To be fair I was utterly exhausted at the end of June. I’d been working hard and needed a holiday – and then Artbeat just about finished me off. I got a heavy cold on the last day and had to cry off going to a panel event on ‘writers talking about writing’. So I was only too happy to be going away the following Saturday. The car we hired was not quite so bristly with functions as the previous one, and I almost got the hang of the handbrake before the week was out. But I was never quite sure that when we parked, say, by the river to have our fish and chips * from the excellent Harbour Inn in Southwold, the car wouldn’t roll gently forward and upend itself in the water.
I had a terrific time. Southwold is lovely: it’s sort of like Clarendon Park on Sea, with all its independent shops; plus there’s a brewery (Adnams) which we visited, and some excellent pubs, which ditto. The town was destroyed by fire in 1660-something and was rebuilt around a series of greens, so that it seems to be all triangles with the sea at the end of every street. We had really hot weather (remember that hot week?) and I swam nearly every day. On the Friday I hired a bike and cycled over to Dunwich.
Dunwich is a creepy place. It’s a tiny village now but was once an important port; and since the 13th century it has been falling into the sea: Southwold was destroyed by fire, and Dunwich by water. In the pub, The Ship, there’s an enormous fig-tree which claims to be the oldest in the world. It could easily be true: it takes up half the garden.

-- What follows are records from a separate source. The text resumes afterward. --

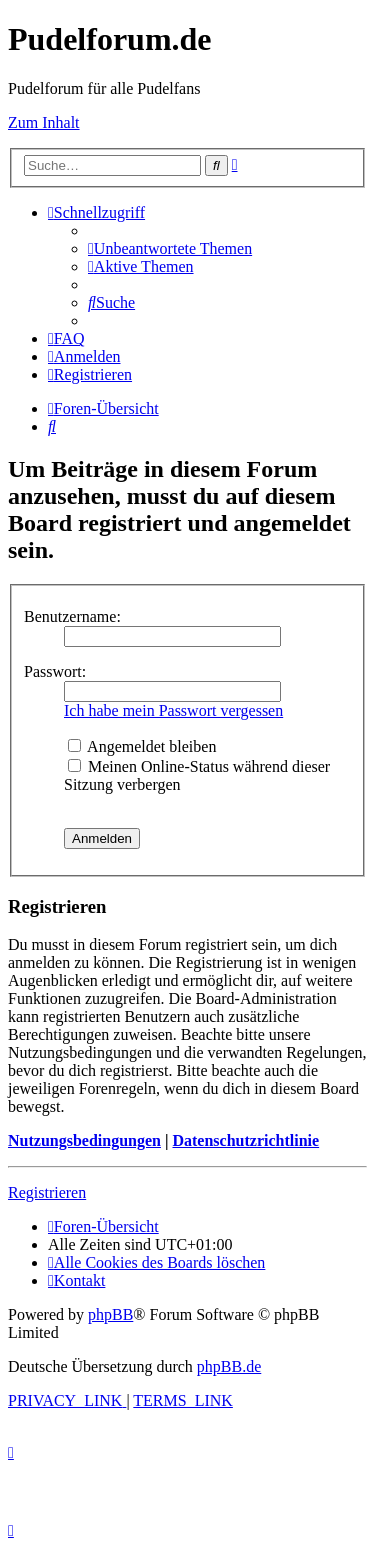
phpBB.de (229, 1366)
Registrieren (47, 1192)
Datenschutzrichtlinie (245, 1140)
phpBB (110, 1314)
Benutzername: (72, 616)
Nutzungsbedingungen (84, 1140)
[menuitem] (170, 248)
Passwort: (55, 671)
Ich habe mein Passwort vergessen (173, 710)
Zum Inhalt (44, 122)
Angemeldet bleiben (142, 746)
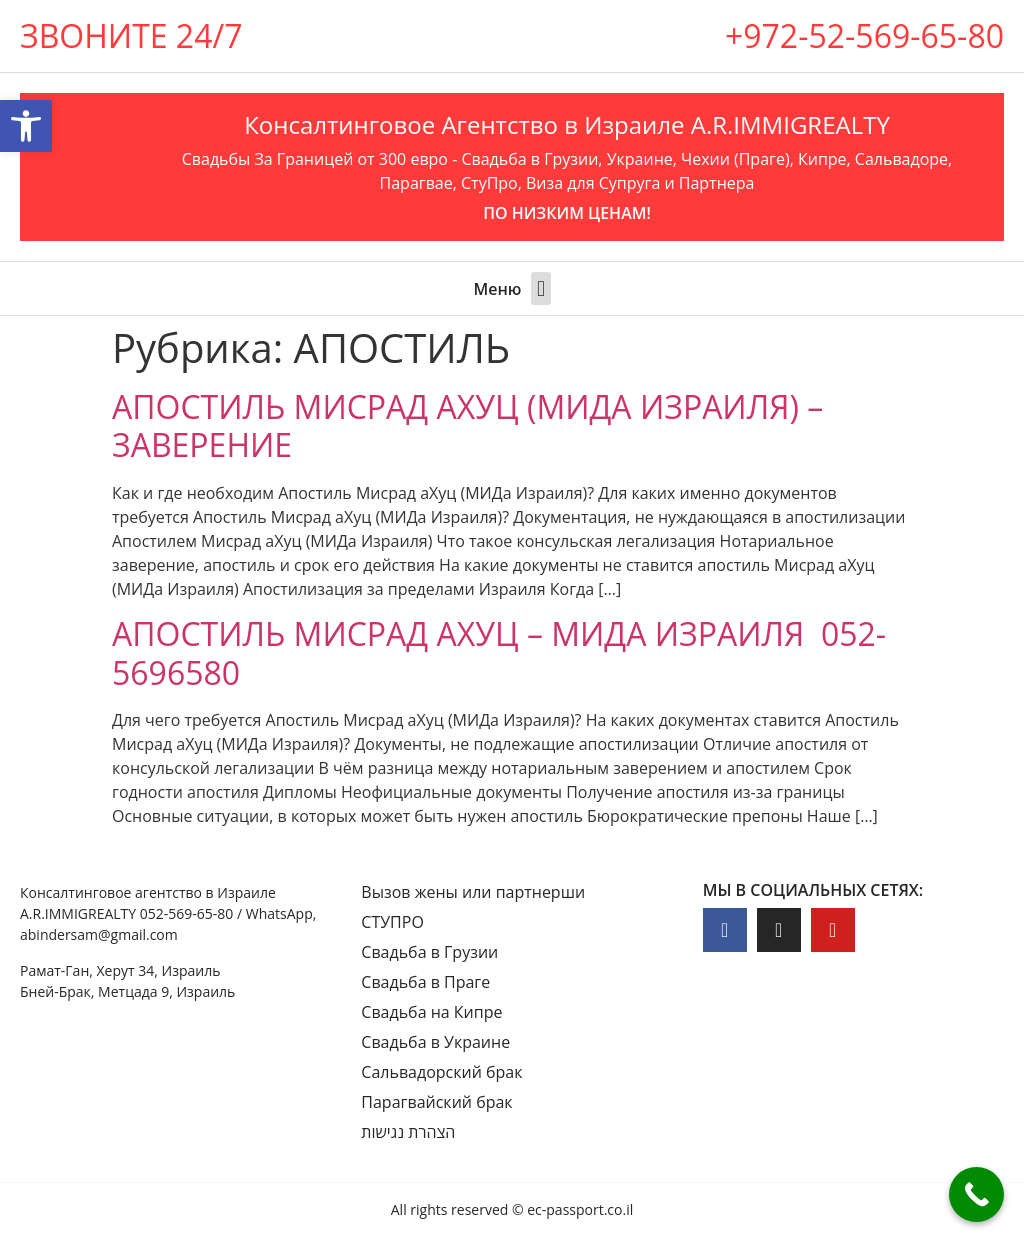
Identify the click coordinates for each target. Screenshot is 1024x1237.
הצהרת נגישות (408, 1132)
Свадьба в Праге (425, 982)
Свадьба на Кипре (431, 1012)
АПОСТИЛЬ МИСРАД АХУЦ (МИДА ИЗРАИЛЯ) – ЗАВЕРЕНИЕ (467, 425)
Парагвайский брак (436, 1102)
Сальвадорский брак (441, 1072)
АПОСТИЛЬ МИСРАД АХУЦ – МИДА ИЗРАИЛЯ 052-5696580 (499, 652)
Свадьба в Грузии (429, 952)
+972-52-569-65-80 (864, 35)
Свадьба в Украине (435, 1042)
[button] (540, 288)
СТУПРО (392, 922)
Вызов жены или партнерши (473, 892)
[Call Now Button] (976, 1194)
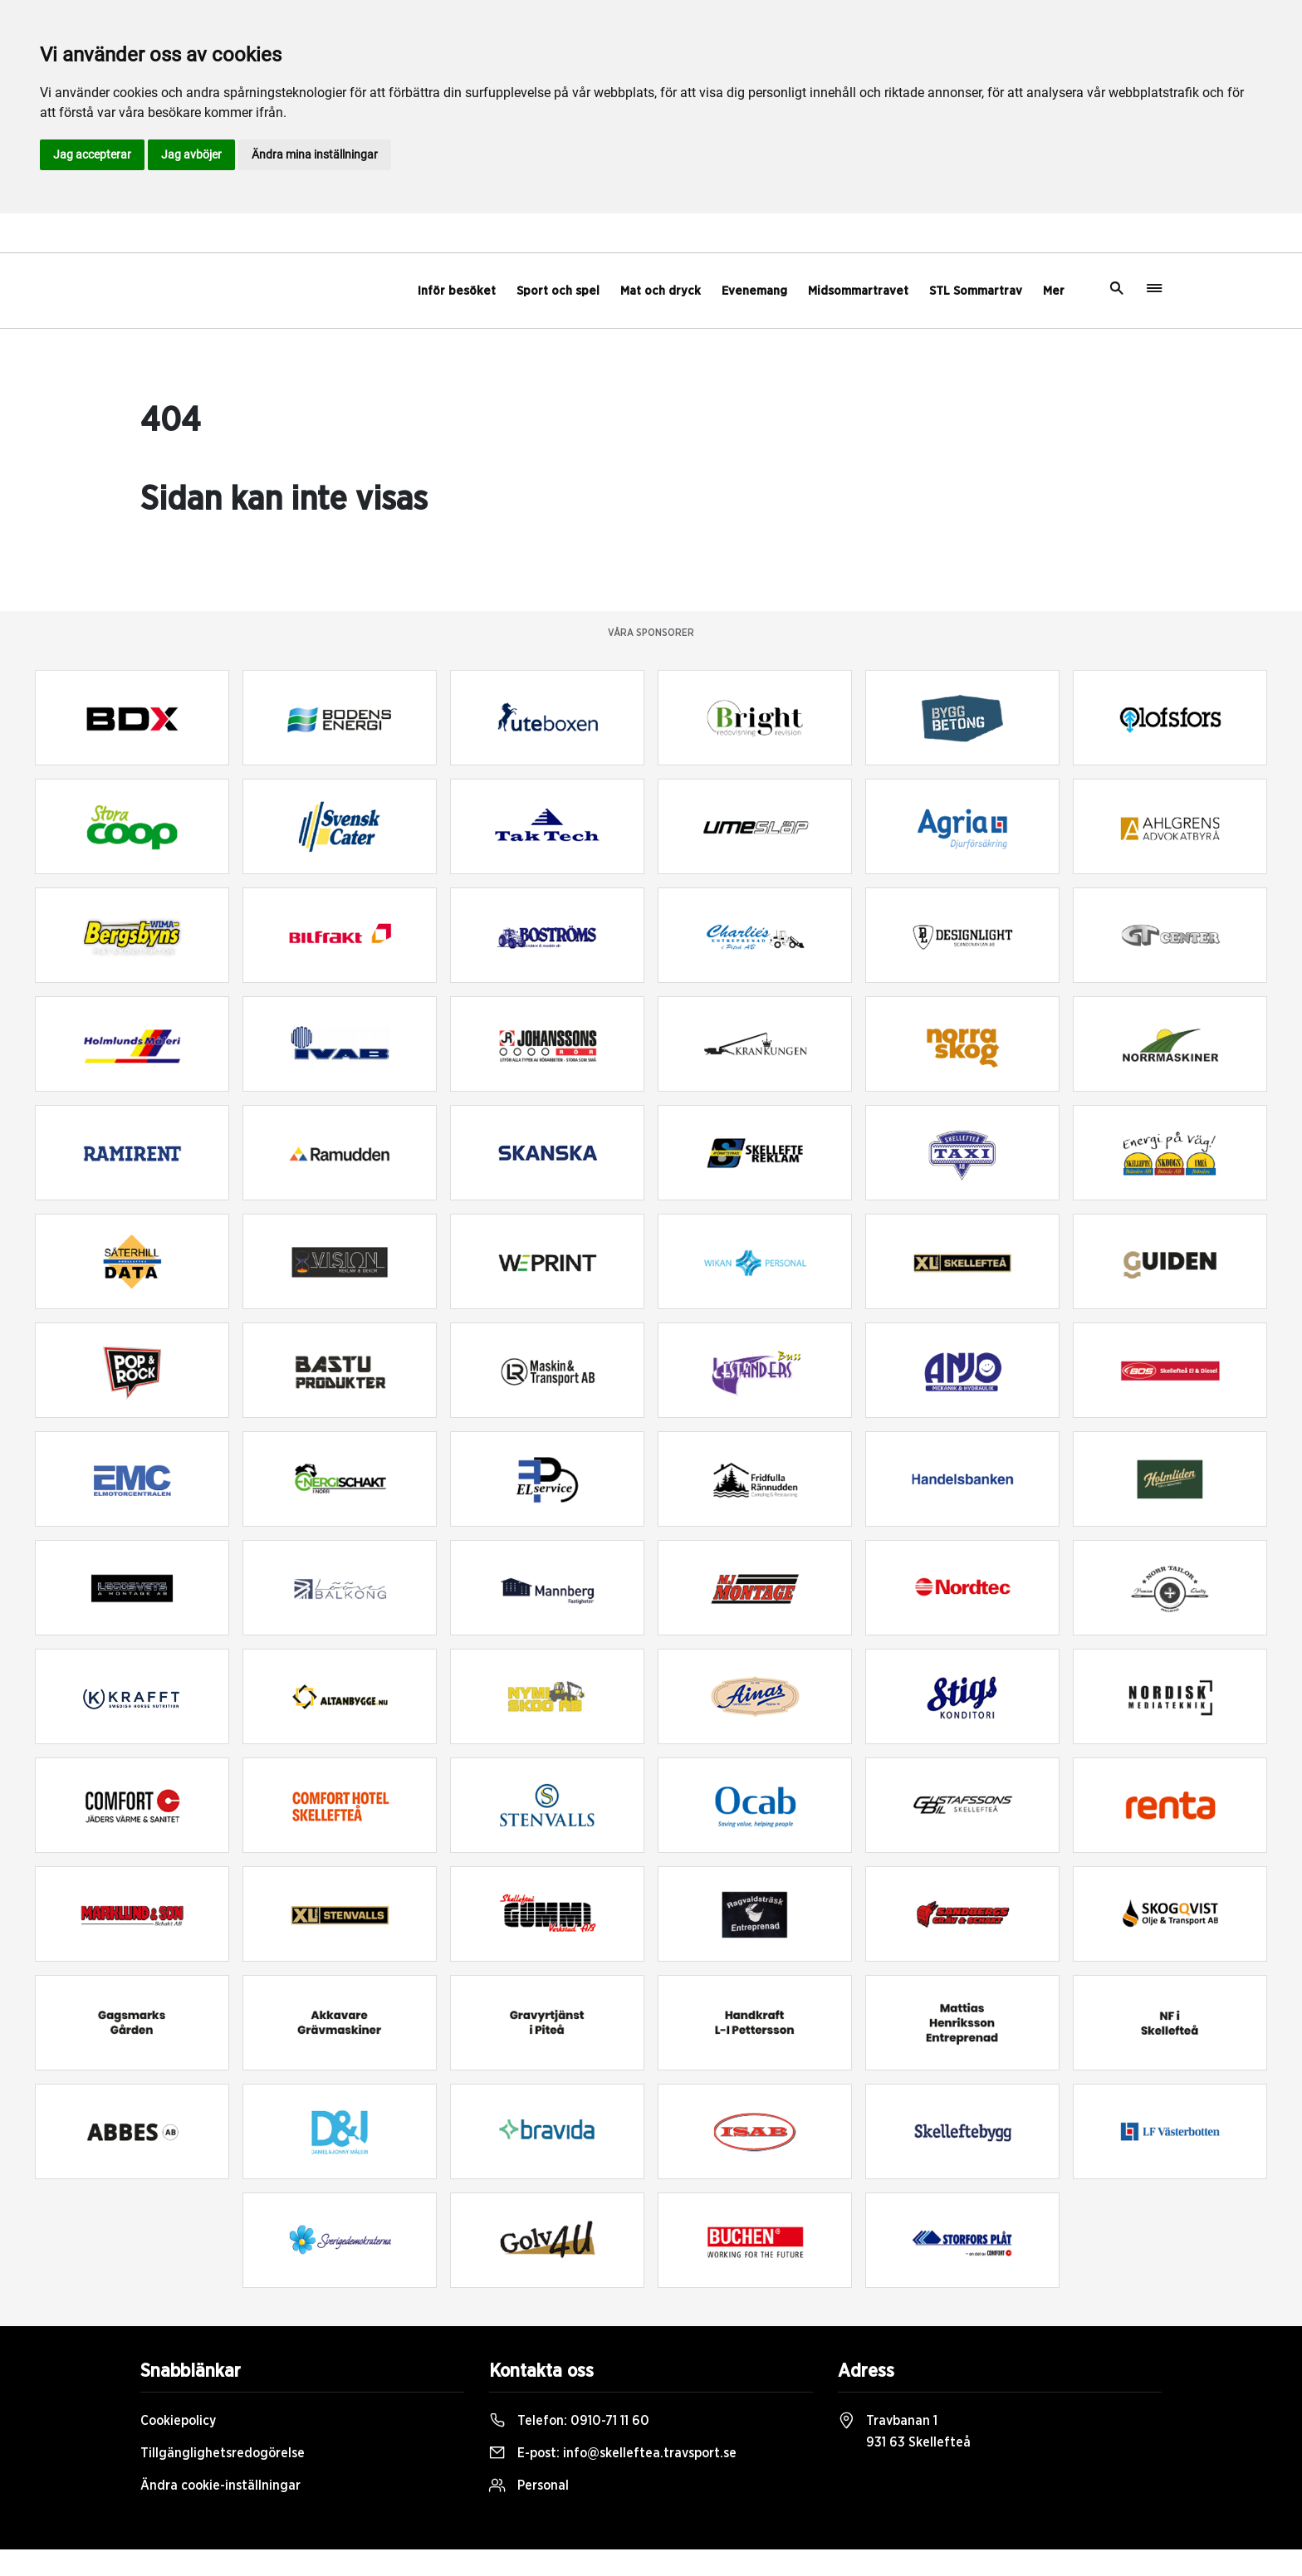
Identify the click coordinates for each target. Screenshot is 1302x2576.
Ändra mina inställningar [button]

We also went to see the so-called ‘Cathedral of the Marshes’, the church at Blythburgh. If you catch it at the right angle it’s very impressive: a massive building on a promontary looking out over the marshland. We tried to find out some more about it, but all we found was a sign saying ‘Please Shut the Door to Keep the Birds Out’.
They don’t seem to go in for information much in Suffolk.
On the way home we discovered a tiny village called Long something in Cambridgeshire, standing right next to the A1 on the old Great North Rd. The first pub we went to advertised food but didn’t actually do any; but the second, a frighteningly expensive hotel dating from the 16th century, did.
So after that I came home and spent at least a fortnight staring out of the window before we were all propelled into a frenzy of activity preparing for a house inspection which, when it came, was all sweetness and light and over in about five minutes.
Oh, and there was an arts festival on in Southwold – but I’ll tell you about that tomorrow. Meanwhile, here’s a photo of the beach which was just over the road from our flat.
So, that’s enough about me. How have you been?
Kirk out
* I had deep-fried haloumi and chips
Nice to have you back and I’m glad you had a good break. I’ve been to the Edinburgh Fringe, rowdy and completely unrestful, but I had the time of my life.
Thanks, nice to be back. I went to Edinburgh once, years and years ago – but I think it was smaller then. I saw Emily Woof, who’s sort of almost-famous. Did you see anyone sort of famous?
We actively avoided anyone well known and mostly went to stuff on the spur of the moment, based on flyers handed out on the street. Went partly to see my daughter’s theatre company and who knows, maybe some of them will be famous one day:-)
Do you know how much it cost them to go? I went to a workshop and they said it’s a minimum of £1000 and that’s without eating!